Economie

Douane: Les cautions bancaires dématérialisées

Par Hassan EL ARIF | Edition N°:5087 Le 16/08/2017 | Partager
Les établissements de crédit directement connectés au système Badr
Le nouveau dispositif opérationnel en octobre

Après la déclaration sur les cessions de marchandises sous régimes économiques en douane (RED), c’est au tour des cautions bancaires d’être dématérialisées. Le nouveau procédé cible les marchandises importées sous différents régimes économiques et vendues sur le marché local.

«La mesure s’inscrit dans la stratégie visant la transformation des formalités de dédouanement en circuit zéro papier». Encore quelques réglages et le dispositif devrait être opérationnel dès le mois d’octobre. Le procédé électronique deviendra obligatoire pour toutes les banques.

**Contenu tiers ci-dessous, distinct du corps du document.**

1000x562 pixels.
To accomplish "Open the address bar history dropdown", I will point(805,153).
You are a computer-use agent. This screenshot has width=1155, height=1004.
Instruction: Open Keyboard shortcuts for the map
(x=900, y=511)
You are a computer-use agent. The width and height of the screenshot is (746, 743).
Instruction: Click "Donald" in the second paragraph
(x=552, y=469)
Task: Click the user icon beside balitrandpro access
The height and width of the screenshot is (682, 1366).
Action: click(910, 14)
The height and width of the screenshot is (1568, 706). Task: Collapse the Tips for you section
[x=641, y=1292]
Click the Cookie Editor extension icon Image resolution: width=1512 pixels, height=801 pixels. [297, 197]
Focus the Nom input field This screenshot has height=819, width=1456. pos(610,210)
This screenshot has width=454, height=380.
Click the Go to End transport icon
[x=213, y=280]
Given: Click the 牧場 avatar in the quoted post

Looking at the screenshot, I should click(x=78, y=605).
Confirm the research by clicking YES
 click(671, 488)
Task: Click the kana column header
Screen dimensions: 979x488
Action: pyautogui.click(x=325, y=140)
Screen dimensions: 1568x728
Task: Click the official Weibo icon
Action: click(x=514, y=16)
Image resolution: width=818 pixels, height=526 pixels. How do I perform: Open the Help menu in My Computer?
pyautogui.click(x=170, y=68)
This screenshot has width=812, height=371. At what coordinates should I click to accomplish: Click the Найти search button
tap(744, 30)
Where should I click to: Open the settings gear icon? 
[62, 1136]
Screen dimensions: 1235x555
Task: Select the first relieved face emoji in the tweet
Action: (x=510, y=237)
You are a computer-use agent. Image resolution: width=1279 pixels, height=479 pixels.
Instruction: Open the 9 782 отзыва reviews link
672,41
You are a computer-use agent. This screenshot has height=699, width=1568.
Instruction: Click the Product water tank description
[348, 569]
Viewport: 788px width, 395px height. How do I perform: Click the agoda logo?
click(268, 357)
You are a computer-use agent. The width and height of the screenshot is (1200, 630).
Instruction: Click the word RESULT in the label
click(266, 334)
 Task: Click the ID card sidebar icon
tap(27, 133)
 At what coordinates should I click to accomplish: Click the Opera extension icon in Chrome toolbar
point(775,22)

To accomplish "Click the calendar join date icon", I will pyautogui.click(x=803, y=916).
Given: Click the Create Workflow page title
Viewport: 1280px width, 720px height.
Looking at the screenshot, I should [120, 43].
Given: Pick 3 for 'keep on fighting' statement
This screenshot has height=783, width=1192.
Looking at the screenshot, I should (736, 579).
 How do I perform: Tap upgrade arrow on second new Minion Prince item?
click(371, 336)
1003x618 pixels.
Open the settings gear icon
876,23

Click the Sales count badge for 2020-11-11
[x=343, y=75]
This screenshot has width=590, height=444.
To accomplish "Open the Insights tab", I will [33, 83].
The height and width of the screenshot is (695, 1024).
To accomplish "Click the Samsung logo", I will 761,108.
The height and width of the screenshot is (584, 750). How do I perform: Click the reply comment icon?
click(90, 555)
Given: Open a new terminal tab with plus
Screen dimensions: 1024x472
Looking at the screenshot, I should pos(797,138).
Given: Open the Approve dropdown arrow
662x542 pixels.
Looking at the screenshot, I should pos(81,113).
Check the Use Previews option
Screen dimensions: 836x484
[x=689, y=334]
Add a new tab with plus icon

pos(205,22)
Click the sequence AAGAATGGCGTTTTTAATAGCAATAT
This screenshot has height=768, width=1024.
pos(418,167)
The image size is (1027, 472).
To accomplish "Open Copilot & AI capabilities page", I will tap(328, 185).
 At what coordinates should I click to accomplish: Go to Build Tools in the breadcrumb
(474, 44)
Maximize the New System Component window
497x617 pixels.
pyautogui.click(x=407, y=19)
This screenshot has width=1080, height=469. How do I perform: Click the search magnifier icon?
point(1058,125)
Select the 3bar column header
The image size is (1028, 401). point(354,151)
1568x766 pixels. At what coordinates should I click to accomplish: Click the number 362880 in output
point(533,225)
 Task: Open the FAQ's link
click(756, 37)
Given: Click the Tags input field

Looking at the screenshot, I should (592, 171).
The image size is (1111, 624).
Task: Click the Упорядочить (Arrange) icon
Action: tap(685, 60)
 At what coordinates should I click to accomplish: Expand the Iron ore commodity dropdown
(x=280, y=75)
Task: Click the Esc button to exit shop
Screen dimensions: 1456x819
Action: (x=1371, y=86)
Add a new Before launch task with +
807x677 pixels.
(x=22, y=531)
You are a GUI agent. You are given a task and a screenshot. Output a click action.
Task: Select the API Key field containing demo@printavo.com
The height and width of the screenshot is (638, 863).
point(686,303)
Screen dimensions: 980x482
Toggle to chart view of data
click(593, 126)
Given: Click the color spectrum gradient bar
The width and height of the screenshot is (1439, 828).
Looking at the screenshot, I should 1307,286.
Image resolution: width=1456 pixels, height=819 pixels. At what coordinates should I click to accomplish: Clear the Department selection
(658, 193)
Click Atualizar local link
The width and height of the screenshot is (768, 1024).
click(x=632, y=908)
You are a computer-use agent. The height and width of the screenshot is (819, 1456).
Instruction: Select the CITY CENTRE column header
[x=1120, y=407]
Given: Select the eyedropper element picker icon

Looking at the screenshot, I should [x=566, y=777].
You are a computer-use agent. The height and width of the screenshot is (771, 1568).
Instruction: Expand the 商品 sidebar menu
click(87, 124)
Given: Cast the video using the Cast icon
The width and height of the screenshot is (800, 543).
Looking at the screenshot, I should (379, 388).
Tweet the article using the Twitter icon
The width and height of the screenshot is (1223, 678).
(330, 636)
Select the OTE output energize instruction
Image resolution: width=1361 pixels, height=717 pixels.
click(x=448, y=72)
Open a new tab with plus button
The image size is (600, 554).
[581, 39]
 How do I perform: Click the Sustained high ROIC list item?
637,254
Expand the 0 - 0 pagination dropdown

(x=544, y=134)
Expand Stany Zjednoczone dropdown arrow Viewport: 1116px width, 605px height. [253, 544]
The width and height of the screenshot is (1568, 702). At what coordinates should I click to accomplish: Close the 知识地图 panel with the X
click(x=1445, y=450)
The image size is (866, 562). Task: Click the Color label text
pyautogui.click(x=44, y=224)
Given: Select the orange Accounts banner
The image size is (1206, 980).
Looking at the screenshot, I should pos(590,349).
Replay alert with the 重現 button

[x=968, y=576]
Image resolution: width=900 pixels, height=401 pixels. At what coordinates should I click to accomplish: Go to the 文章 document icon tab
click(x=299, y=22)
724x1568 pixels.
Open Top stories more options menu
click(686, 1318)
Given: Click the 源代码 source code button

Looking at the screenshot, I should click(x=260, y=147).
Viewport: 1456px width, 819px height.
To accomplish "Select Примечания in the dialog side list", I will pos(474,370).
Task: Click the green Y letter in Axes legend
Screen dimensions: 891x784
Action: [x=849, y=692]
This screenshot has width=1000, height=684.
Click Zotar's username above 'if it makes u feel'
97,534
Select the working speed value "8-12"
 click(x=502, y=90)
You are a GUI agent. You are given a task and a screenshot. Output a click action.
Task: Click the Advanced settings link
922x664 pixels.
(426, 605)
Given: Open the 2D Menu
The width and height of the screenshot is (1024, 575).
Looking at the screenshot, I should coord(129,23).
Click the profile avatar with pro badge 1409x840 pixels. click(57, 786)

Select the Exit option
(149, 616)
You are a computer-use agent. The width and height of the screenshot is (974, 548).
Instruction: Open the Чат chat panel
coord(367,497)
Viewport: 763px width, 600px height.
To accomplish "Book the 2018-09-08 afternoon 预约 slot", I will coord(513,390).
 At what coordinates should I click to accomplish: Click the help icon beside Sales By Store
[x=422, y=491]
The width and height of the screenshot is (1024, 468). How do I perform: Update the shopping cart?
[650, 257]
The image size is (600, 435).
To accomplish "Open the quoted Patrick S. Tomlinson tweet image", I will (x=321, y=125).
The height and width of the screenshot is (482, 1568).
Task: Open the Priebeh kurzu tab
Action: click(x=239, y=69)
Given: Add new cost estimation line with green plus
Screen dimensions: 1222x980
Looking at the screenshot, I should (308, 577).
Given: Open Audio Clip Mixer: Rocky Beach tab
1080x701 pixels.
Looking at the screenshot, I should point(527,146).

Les autres régimes seront couverts lorsque la plateforme sera stabilisée.

Selon l’Administration des douanes, toutes les conditions réglementaires et techniques sont désormais réunies. Il s’agit notamment de l’alignement sur la loi relative à l’échange électronique de données juridiques, du basculement des clés cryptographiques de Barid Al Maghrib pour la gestion des accès au système Badr, de la signature électronique…

Le schéma retenu consistera pour les banques à se connecter directement sur le système Badr et à valider les cautions bancaires des clients. A partir de leur bureau, les opérateurs pourront se connecter sur le système Badr pour effectuer leur déclaration puis cocher la case «caution bancaire». Un message est immédiatement envoyé à la banque qui déclenche à son tour la procédure de validation de la caution bancaire via Badr. Pour le moment, seuls quelques établissements de crédit ont signé une convention avec la douane et ont acquis les pré-requis techniques pour la mise en œuvre du système.

Pour s’adapter au nouveau dispositif, les banques continueront-elles d’apposer la double signature sur les cautions bancaires? En quoi consistera ensuite la procédure de contrôle des cautions bancaires? L’Administration des douanes devra elle aussi être en mesure d’effectuer un contrôle de cohérence pour déterminer si un signataire respecte bien son niveau d’engagement en matière de cautionnement. Pour y arriver, elle devra élaborer une base de données des signataires, de leur agence et du montant des engagements qu’ils peuvent valider.

Avant la dématérialisation, les soumissionnaires concernés doivent remplir et signer un formulaire bancaire, se rendre à leur agence pour faire apposer une double signature sur le document avec la mention «bon pour caution», puis remettre le dossier à leur transitaire. Ce dernier remet le tout en fin de compte à l’Administration des douanes pour la vérification des signatures et l’agrément de la caution. Ce qui représente plusieurs déplacements et donc une source de perte de temps. Le souscripteur de la déclaration en douane dispose d’un délai de cinq jours pour les opérations sous RED et 15 jours pour les opérations de cessions sous ce même régime.

«Le circuit entre l’opérateur et la douane est à présent dématérialisé. Celui entre le client et la banque le sera-t-il lui aussi? En d’autres termes, le client est-il dispensé de la procédure papier ou pas encore? L’intérêt de la dématérialisation est d’épargner aux importateurs les nombreux déplacements à la banque», rappelle un transitaire.

Tous gagnants

La dématérialisation des cautions bancaires, après celle des déclarations sur les cessions de marchandises sous régimes économiques, contribuera à accélérer les procédures et à réduire les délais. Elle présente beaucoup d’avantages aussi bien pour les banques, la douane, les opérateurs que les transitaires. Les différents intervenants gagneront également en transparence. En effet, la dématérialisation mettra fin au risque de falsification des cautions. Un phénomène qui était courant.